Highly Expressive Bienzyme and Photothermal Effect Co-Enabled by the Co–O–Mn Bridge for Potentiating 1550 nm Light-Triggered Photodynamic Therapy
Chang Li, Shuang Liu, Jiating Xu, Jiawei Qu, Zhengyang Tang, Qiang Wang, Peiyao Wang, Yong Lu, Piaoping Yang, Jun Lin
Abstract
Development of single-atom nanocatalysts with photoresponsive and enzyme-like properties has opened innovative avenues for improving the tumor photodynamic therapy (PDT) effect. However, their further application was restricted by the insufficient adsorption/desorption for multireaction intermediates and poor light tissue penetration. Herein, we constructed mesoporous silica-supported, O-bridged asymmetric cobalt–manganese (Co–O–Mn) dual-atom nanozyme, coated on the surface of 1550 nm-excited upconversion (UC) nanoparticles and modified with polyethylene glycol (denoted as P/U@CoMn DA ), for the PDT, thermal-enhanced enzyme dynamic therapy, and magnetic resonance imaging.

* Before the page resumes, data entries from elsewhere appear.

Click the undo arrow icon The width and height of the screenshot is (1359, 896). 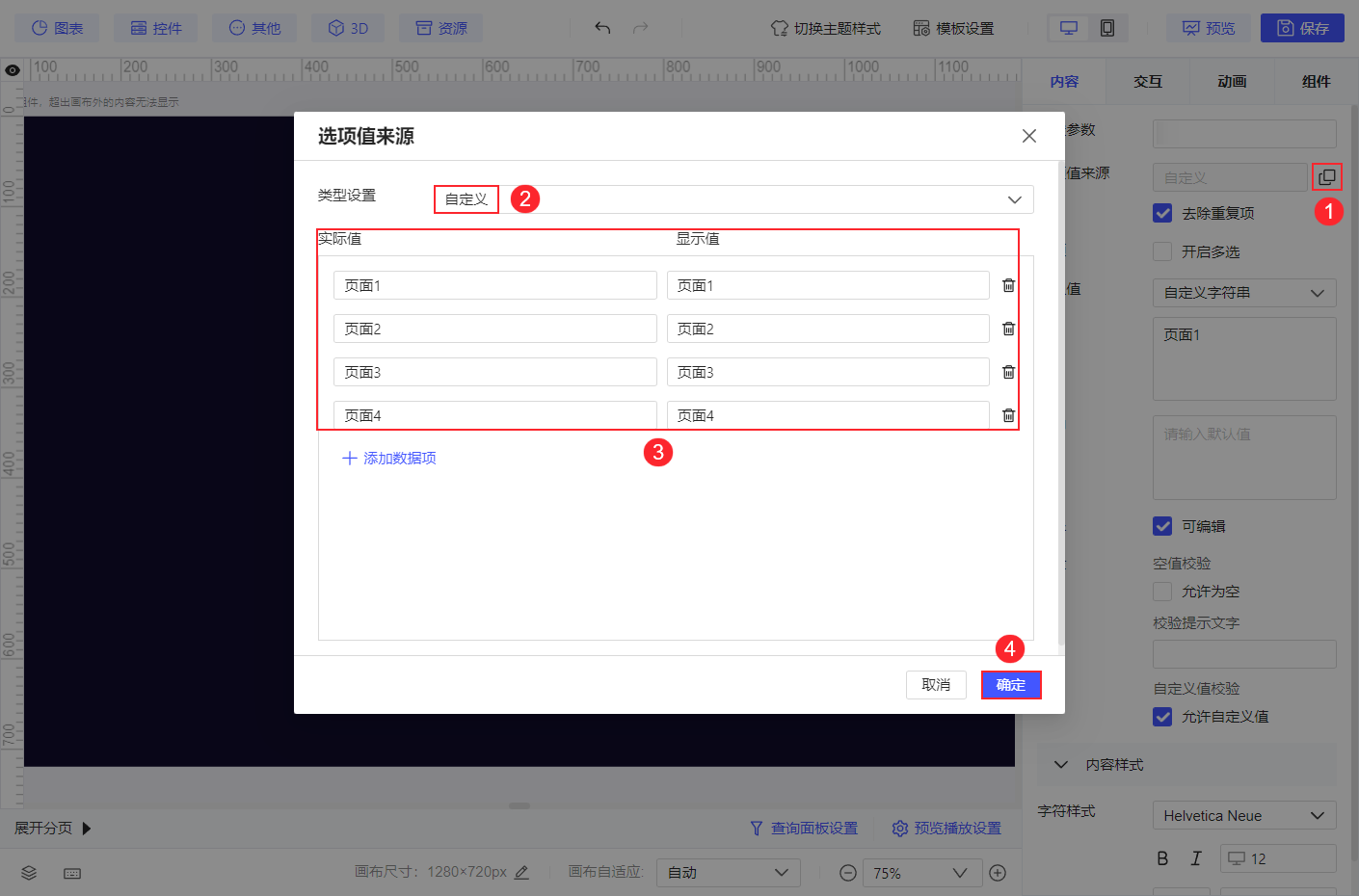602,28
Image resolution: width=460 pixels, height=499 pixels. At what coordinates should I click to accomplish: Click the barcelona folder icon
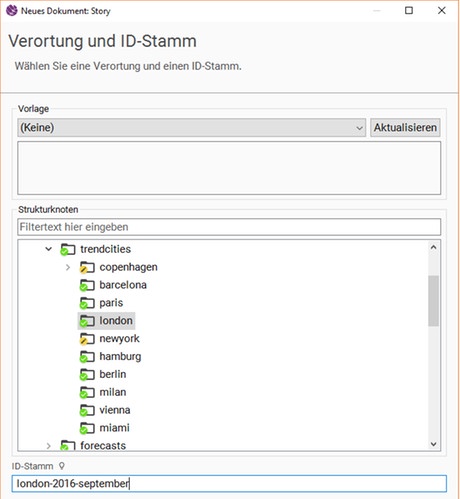(87, 285)
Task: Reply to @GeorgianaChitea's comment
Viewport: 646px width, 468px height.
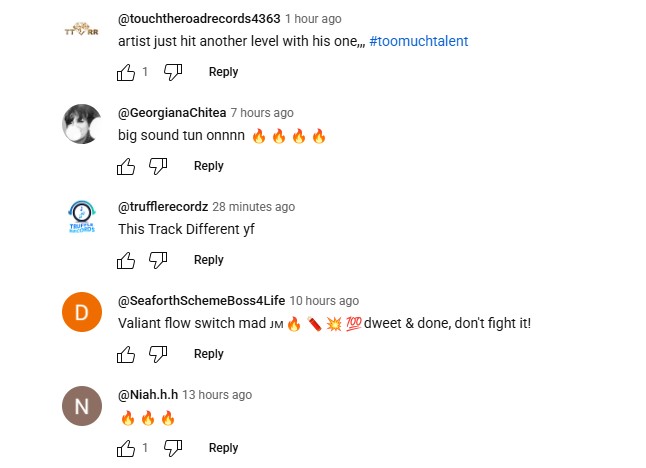Action: pos(208,166)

Interestingly, the incorporation of Co–O–Mn sites not only selectively enhanced the catalase (CAT)- and oxidase (OXD)-like activities of the P/U@CoMn DA, but also suppressed the peroxidase-like reaction and endowed the nanocatalysts with a narrowed bandgap (1.25 eV). Experimental and theoretical analyses revealed that the incorporation of Co–O–Mn sites upshifted the d-band center and optimized the adsorption-dissociation equilibrium for the O-containing intermediates. Under the dual stimulation of 1550 nm irradiation and intratumoral acidity, the H 2 O 2 substrate was decomposed by CAT-like activity into O 2, which was reduced to ·O 2 – by UC-induced electrons and OXD-like activity, and further oxidized by holes to cytotoxic 1 O 2 . Leveraging its high photothermal conversion property (η = 52.8%) and bienzymatic cascade performances, P/U@CoMn DA exhibited desirable tumor growth inhibition (92.8%). This work established practicable paradigms for designing the biomedical nanozymes at the atomic level.